Man bleibt unter sich
In Düsseldorf hat sich eine ganz große Koalition gebildet. CDU, SPD und Grüne treten dafür ein, bei den Kommunalwahlen eine Sperrklausel in der Landesverfassung zu verankern. Die Höhe dieser Hürde ist noch nicht klar, das politische Ziel jedoch schon: Die drei Großen wollen weniger kleine Gruppen in den lokalen Parlamenten sitzen haben. Deren Arbeitsfähigkeit sei sonst beeinträchtigt, so der Tenor. Lange Sitzungen und unnötige Anträge würden zu einer übermäßigen Belastung der ehrenamtlichen Kommunalpolitiker führen.
Auf den ersten Blick mag das einleuchten. Auch in Köln sitzen zehn Gruppen im Rat, da kann es schon mal dauern, bis alles von allen gesagt ist. Und selbstverständlich wären die Ratssitzungen ohne das fremdenfeindliche Lamentieren von Pro Köln oder die dümmliche Klimaskepsis der AfD-Fraktion ein angenehmerer Ort. Nur ist die Sperrklausel der falsche Weg, dies zu erreichen. Rechtspopulisten leben davon, sich zum Außenseiter zu stilisieren. Ihretwegen eine Sperrklausel einzuführen, spielt ihnen nur zu.

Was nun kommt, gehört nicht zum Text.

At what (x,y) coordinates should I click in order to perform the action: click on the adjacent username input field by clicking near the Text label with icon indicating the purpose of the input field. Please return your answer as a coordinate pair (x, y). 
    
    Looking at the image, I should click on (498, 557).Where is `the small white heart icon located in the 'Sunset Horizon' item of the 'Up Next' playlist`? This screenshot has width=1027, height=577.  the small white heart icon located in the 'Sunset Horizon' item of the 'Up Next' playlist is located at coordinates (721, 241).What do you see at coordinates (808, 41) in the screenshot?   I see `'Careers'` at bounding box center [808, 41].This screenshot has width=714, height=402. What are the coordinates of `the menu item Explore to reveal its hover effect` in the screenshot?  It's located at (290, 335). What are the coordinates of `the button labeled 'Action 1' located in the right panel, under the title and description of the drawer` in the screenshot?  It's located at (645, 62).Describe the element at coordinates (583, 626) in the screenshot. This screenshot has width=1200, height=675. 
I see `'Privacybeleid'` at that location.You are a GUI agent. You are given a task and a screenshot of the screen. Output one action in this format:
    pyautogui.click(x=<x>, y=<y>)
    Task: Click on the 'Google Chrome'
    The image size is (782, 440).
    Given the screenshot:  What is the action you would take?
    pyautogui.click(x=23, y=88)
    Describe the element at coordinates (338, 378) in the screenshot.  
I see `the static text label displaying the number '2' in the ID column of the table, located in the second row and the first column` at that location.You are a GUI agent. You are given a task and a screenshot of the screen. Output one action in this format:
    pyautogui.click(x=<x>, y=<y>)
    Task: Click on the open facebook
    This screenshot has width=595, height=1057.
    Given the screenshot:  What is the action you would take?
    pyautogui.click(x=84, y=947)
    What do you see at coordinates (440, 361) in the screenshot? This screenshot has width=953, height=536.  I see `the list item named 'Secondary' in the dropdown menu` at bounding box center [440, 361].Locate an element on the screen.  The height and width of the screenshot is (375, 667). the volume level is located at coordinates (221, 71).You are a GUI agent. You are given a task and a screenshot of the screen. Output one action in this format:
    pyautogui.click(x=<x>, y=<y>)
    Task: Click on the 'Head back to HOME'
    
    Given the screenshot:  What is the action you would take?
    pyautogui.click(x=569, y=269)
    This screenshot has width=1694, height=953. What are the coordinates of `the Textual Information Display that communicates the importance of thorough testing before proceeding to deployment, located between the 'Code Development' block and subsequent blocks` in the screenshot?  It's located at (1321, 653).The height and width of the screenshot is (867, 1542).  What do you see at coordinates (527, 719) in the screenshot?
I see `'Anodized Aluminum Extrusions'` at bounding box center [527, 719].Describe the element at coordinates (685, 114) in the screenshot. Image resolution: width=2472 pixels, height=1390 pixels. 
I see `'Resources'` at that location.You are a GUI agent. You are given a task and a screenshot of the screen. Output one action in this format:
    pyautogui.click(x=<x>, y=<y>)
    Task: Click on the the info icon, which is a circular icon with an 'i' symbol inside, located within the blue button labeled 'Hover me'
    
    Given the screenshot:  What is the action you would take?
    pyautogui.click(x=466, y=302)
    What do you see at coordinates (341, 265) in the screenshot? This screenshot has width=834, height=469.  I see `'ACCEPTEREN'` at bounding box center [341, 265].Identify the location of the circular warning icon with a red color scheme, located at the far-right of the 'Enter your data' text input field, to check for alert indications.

Man könnte sich im Rat auch einfach kürzer fassen
Des weiteren ist es fragwürdig, ob die Annahme der Sperrklausel-Fans überhaupt zutrifft. Eine Ratssitzung könnte durchaus gestrafft werden, ohne dafür die Anzahl der Ratsgruppen zu verringern. Wenn etwa ein Antrag zum geförderten Wohnungsbau eh von fast allen Gruppen beschlossen werden wird, könnte man sich auch einfach kürzer fassen. Ähnliches gilt für Anträge, die von mehreren Fraktionen gestellt werden, und zu denen sich auch noch jede beteiligte Fraktion äußern will. Auch wir Journalisten freuen uns über kurze, stichhaltige Redebeiträge im Rat ein klein wenig mehr als über ermüdenden Frontalunterricht oder das Vortragen von Spitzfindigkeiten. Gerade damit fallen übrigens besonders die Großparteien negativ auf.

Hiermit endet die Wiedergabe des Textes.